> [MATERIAL PROVIDED]
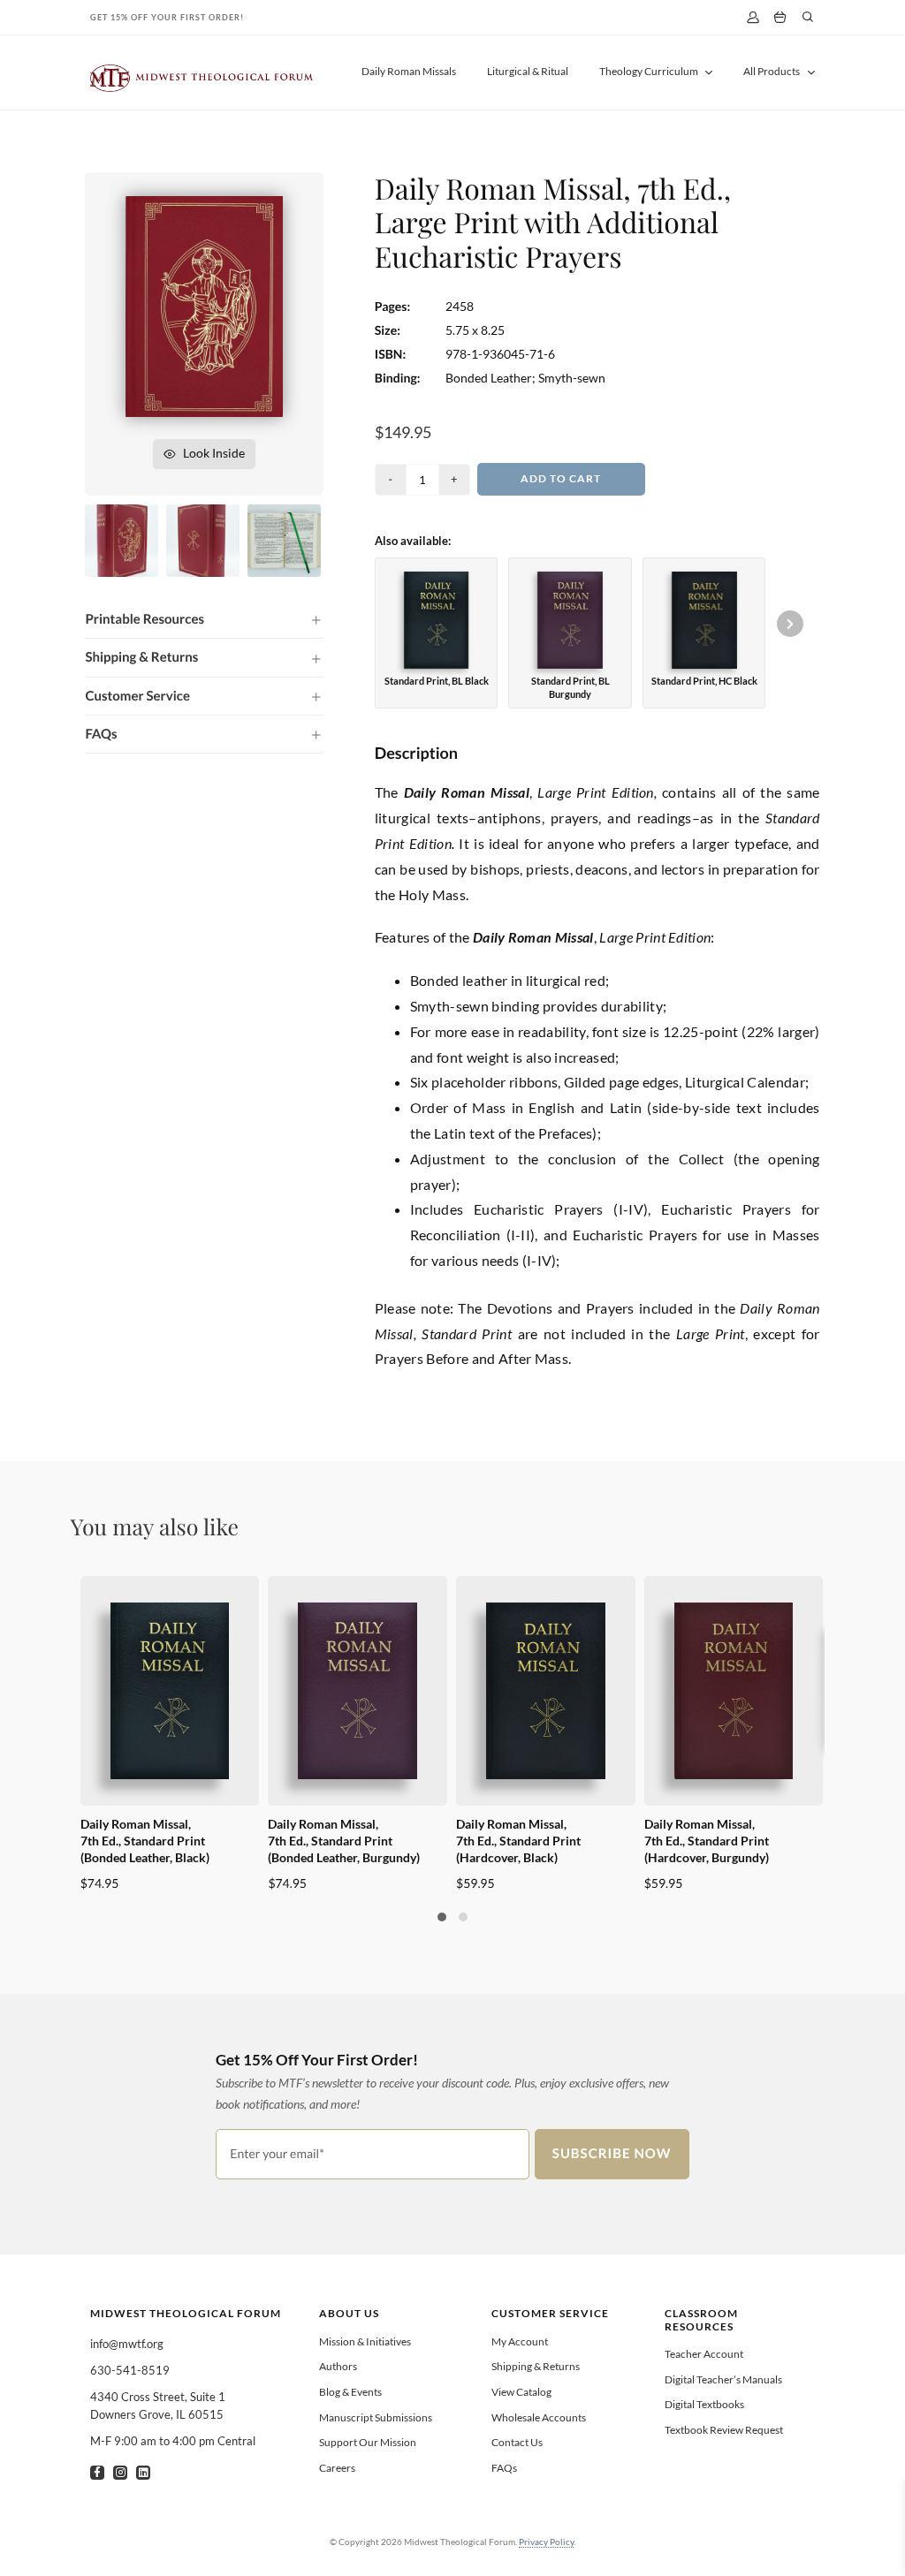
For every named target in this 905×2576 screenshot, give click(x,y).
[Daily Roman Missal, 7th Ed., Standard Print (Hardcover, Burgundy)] (734, 1691)
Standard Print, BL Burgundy (570, 687)
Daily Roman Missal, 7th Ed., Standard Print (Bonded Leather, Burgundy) (344, 1840)
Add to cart (561, 478)
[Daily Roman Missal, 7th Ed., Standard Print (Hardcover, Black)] (545, 1691)
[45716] (204, 202)
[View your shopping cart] (780, 17)
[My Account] (752, 17)
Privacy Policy (546, 2541)
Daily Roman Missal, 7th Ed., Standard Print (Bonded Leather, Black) (144, 1840)
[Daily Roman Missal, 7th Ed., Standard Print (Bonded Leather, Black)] (170, 1691)
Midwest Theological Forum (185, 2313)
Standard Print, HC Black (704, 680)
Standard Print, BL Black (436, 680)
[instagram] (120, 2473)
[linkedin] (143, 2473)
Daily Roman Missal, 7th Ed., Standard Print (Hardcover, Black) (518, 1840)
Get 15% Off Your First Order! (167, 17)
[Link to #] (808, 17)
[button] (204, 619)
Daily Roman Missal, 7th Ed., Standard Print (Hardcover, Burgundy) (706, 1840)
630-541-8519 (130, 2370)
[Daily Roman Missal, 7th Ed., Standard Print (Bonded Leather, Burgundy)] (357, 1691)
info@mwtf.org (127, 2344)
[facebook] (97, 2473)
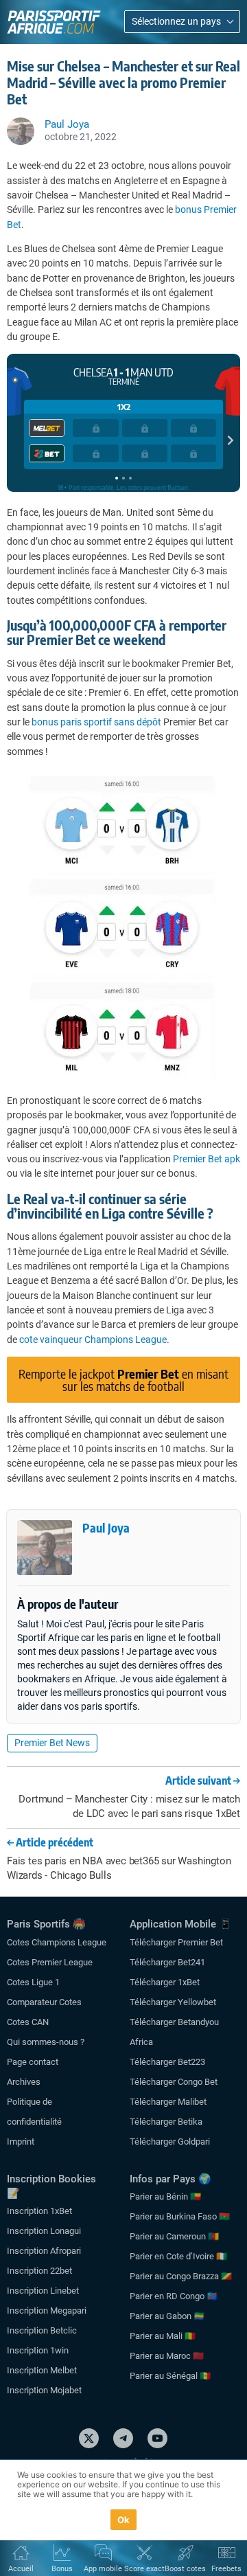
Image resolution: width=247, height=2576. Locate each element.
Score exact (144, 2568)
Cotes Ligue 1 (33, 1982)
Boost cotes (185, 2568)
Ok (123, 2519)
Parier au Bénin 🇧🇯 (165, 2196)
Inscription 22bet (39, 2271)
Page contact (32, 2062)
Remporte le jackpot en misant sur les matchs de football (123, 1380)
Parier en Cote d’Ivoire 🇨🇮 (178, 2256)
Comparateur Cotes (44, 2002)
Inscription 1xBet (39, 2211)
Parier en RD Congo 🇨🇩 (173, 2296)
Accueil (21, 2568)
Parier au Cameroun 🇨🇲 (174, 2236)
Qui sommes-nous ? (45, 2042)
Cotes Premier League (50, 1962)
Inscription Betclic (42, 2330)
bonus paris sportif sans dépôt (96, 721)
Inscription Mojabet (44, 2390)
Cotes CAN (28, 2022)
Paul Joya (106, 1527)
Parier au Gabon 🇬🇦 (167, 2316)
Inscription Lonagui (44, 2231)
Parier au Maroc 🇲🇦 (167, 2356)
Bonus (62, 2568)
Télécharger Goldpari (170, 2141)
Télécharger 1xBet (165, 1982)
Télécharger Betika (166, 2121)
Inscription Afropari (44, 2251)
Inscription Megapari (46, 2310)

> [PROBLEM TO SOLVE] Gather every line from the listing above in which "Bonded" appears, and copy those lines.

> [WRITTEN ANSWER]
Daily Roman Missal, 7th Ed., Standard Print (Bonded Leather, Burgundy) (344, 1840)
Daily Roman Missal, 7th Ed., Standard Print (Bonded Leather, Black) (144, 1840)
[Daily Roman Missal, 7th Ed., Standard Print (Bonded Leather, Black)] (170, 1691)
[Daily Roman Missal, 7th Ed., Standard Print (Bonded Leather, Burgundy)] (357, 1691)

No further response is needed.